Her background is a privileged one, where summer holidays were filed with “birthday parties, swimming, roller skating and dates with (Aunt) Titi’s friends at the yacht club to watch regattas and tennis and swim tournaments”.
It’s interesting to read her stories of various family estates, the big parties and the servants who cooked the amazing food that forms the basis of the more than 200 recipes in this book.
There are no food photos in this book, something that usually bugs me but the recipes are so similar in many ways to what is found throughout the Caribbean, that I felt I could do without photos.
By contrast, there are some very good photos in the Three Guys from Miami Cook Cuban. The Three Guys are the brains behind iCuban.com: The Internet Cuban and this book is an extension of their homage to all things Cuban. While the guys include some classic Cuban dishes, they stress that they’re focusing on food that has evolved outside of Cuba, mainly in Miami and in fact, many of the dishes were created by the Three Guys (one of whom isn’t even Cuban).
Both books are worth getting especially if you want to try out some interesting classics like Moros y Cristianos (Black Beans and Rice), Ajiaco Criollo (Cuban creole Stew), Aguacate y Mango (Avocado and Mango Salad), Empanadas, Sofrito and Flan de Coco (Coconut Flan).
If someone asked for a description of Cuban food, I’d quote the Three Guys; “Cuban cooking combines the tastes of Spain with the tropical flavors of the Caribbean. Throw in some new world spices and ingredients and a strong African influence and you have the essence of Cuban cookery”.
Wild boar belly cooked Cuban styleI bought a piece of wild boar belly at Borough Market with a view to cooking it Cuban style and I used the recipe for Pierna de Puerco Asada (Roast Leg of Pork Creole) from Memories of a Creole Kitchen. I was intrigued by the use of cumin (geera) in this recipe, and the end result was a subtle undertone that didn’t obscure the taste of the boar. Of course, this is totally inimical to my weight loss efforts but it tasted really good!

Roast Leg of Pork Creole
5 lb leg or shoulder of pork
6 cloves garlic
1 teaspoon dried oregano
1 tablespoon salt
1/2 teaspoon ground cumin
Fresh ground black pepper to taste
1/2 cup Seville (sour) orange juice or 1/4 cup sweet orange juice combined with 1/8 cup each fresh lime and lemon juice
1/2 cup dry sherry
2 large onions, thickly sliced

Method
1. The night before serving, remove any excess fat from the leg of pork and pierce the meat all over with a knife. In a mortar, combine the garlic, oregano, salt and cumin and mash into a paste. Place the pork in a non-reactive pan and rub it well with the paste, sprinkle liberally with peppe, add the orange juice, sherry and onions. Cover with plastic wrap and refigerate overnight, turning the meat several times.

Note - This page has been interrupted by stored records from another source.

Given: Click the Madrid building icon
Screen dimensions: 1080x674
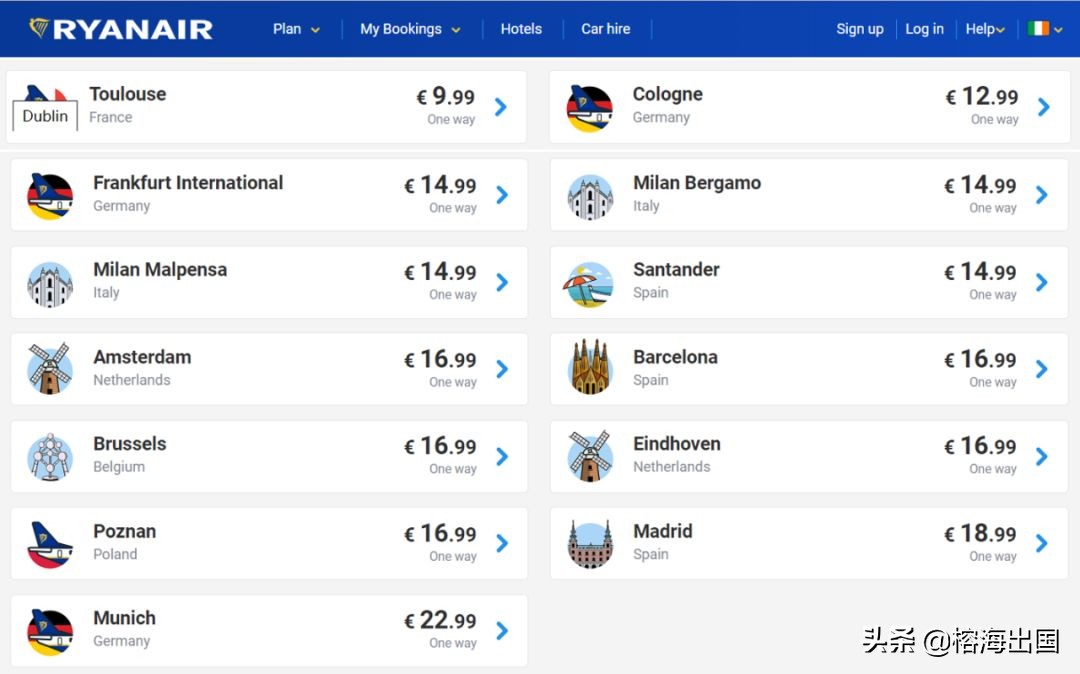Looking at the screenshot, I should (x=590, y=544).
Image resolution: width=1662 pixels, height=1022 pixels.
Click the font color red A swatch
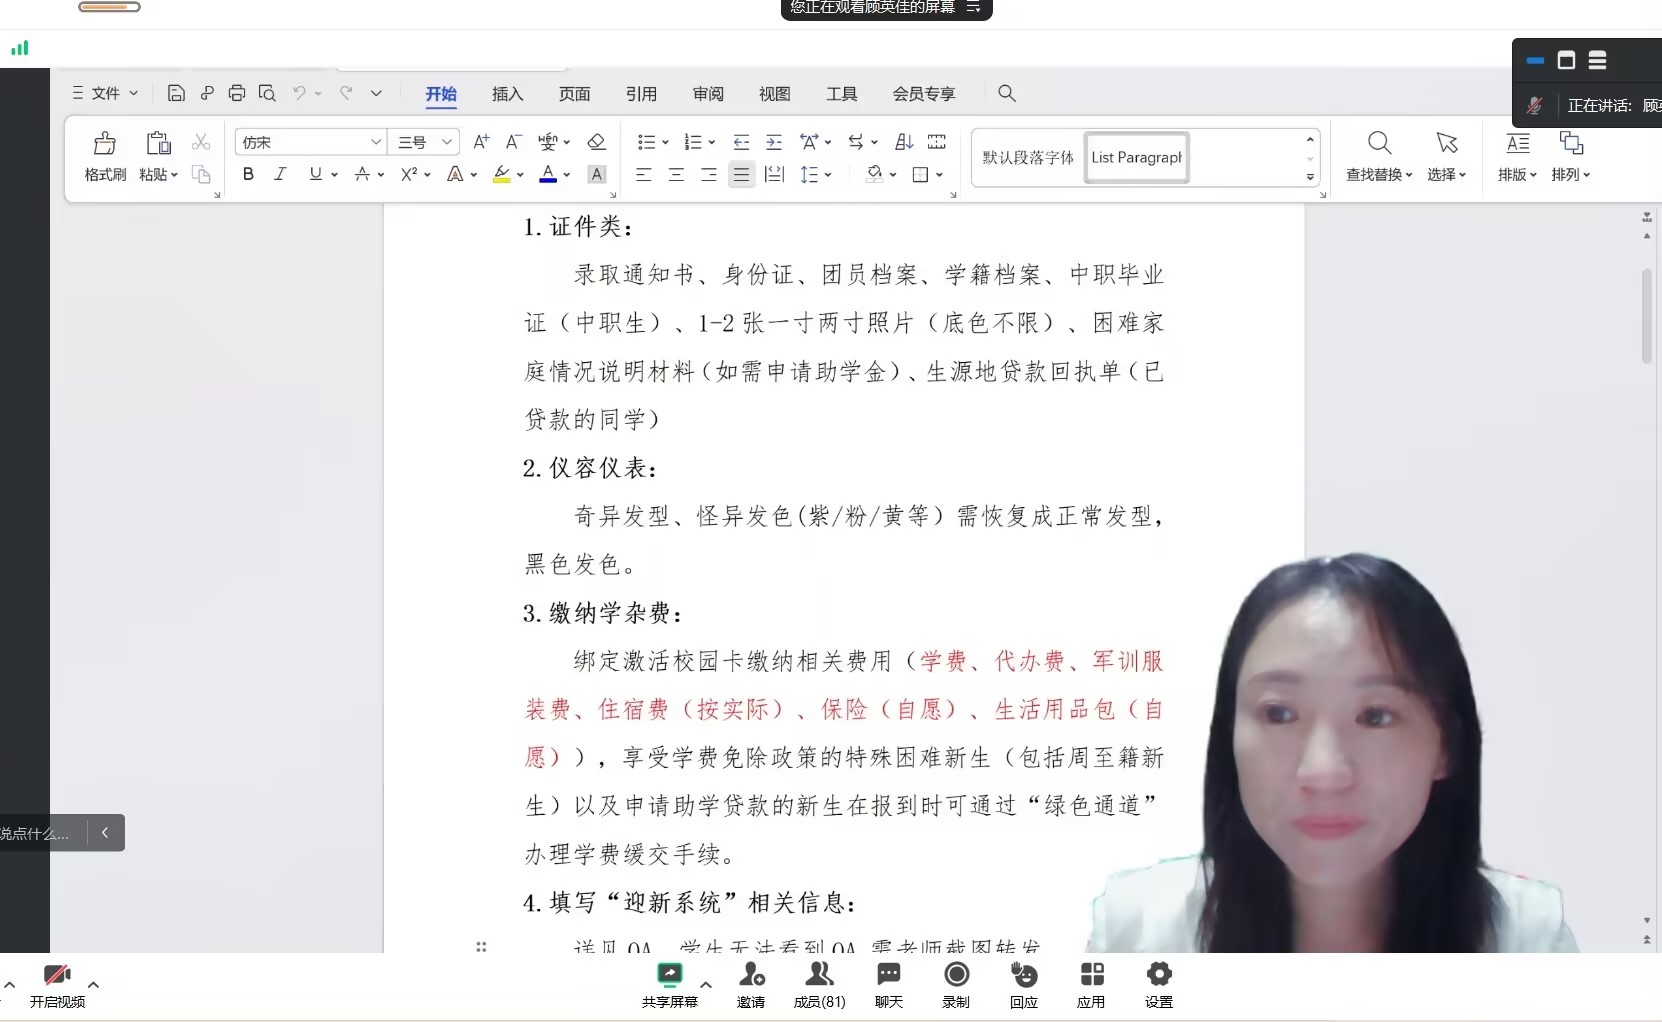(548, 174)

2. About 4 1/2 hours before serving, preheat oven to 350F. Remove the meat from the marinade, pat it dry and reserve the marinade. Place the pork in a foil lined roasting tin. Roast one hour, turning the roast to brown on all sides. Insert a meat thermometer, making sure it doesn’t touch the bone. Lower the oven to 325F, pour the reserved marinade over it, cover loosley with foil and cook another three hours, turning the meat once and basting frequently with pan juices, until the meat reaches an internal temperature of 180F. Remove the foil during the last 30 mins of roasting, adding sherry if the meat becomes dry.

3. When it is done, remove the leg of pork to a serving platter and allow it to stand, covered with the foil for 15 minutes before carving.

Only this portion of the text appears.